=== Exercise ===
Search the records for the word "agent" and copy every line in which it occurs.

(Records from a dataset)
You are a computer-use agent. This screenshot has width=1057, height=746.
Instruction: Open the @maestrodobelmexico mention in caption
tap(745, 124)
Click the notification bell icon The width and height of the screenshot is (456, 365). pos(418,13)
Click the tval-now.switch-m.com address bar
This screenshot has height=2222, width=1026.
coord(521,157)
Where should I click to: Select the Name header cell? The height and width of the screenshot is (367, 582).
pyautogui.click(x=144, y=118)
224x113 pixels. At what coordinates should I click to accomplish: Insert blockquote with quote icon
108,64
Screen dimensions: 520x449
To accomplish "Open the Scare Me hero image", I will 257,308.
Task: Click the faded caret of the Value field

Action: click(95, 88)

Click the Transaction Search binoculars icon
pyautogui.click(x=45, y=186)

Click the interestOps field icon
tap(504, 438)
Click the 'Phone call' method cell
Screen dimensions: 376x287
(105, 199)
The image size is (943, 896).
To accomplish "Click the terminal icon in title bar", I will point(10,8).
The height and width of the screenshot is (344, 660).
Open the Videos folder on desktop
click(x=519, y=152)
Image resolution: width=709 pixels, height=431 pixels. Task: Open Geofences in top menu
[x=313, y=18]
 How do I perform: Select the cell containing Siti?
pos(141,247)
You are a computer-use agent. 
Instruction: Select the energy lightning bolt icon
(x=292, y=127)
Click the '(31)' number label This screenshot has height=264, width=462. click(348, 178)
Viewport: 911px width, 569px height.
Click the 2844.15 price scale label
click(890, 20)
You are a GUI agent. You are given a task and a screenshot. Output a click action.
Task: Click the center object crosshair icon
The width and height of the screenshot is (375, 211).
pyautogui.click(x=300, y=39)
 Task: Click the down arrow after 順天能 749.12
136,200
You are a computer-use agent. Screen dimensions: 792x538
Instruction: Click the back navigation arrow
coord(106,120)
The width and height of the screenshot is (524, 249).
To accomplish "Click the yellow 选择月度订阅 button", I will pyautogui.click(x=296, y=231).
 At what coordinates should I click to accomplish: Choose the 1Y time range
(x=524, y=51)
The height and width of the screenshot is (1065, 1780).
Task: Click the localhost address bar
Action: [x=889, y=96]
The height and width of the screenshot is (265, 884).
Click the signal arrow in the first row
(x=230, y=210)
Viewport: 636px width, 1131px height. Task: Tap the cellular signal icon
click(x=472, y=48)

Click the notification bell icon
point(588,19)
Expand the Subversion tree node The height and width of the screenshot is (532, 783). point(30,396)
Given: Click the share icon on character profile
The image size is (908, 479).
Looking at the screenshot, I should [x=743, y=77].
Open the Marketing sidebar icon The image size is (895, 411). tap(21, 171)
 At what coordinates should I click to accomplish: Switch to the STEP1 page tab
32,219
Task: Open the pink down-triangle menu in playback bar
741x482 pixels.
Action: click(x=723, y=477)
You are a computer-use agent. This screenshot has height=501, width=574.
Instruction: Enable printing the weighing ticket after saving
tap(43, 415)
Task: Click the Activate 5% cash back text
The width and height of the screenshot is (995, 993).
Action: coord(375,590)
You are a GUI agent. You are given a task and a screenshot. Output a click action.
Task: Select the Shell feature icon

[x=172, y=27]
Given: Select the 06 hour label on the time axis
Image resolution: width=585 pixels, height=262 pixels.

=== Answer for this exercise ===
You are a computer-use agent. This screenshot has width=1057, height=746.
You are a computer-use agent. 
You are a GUI agent. You are given a task and a screenshot. Output a click action.
You are a computer-use agent. Screen dimensions: 792x538
You are a computer-use agent. This screenshot has height=501, width=574.
You are a GUI agent. You are given a task and a screenshot. Output a click action.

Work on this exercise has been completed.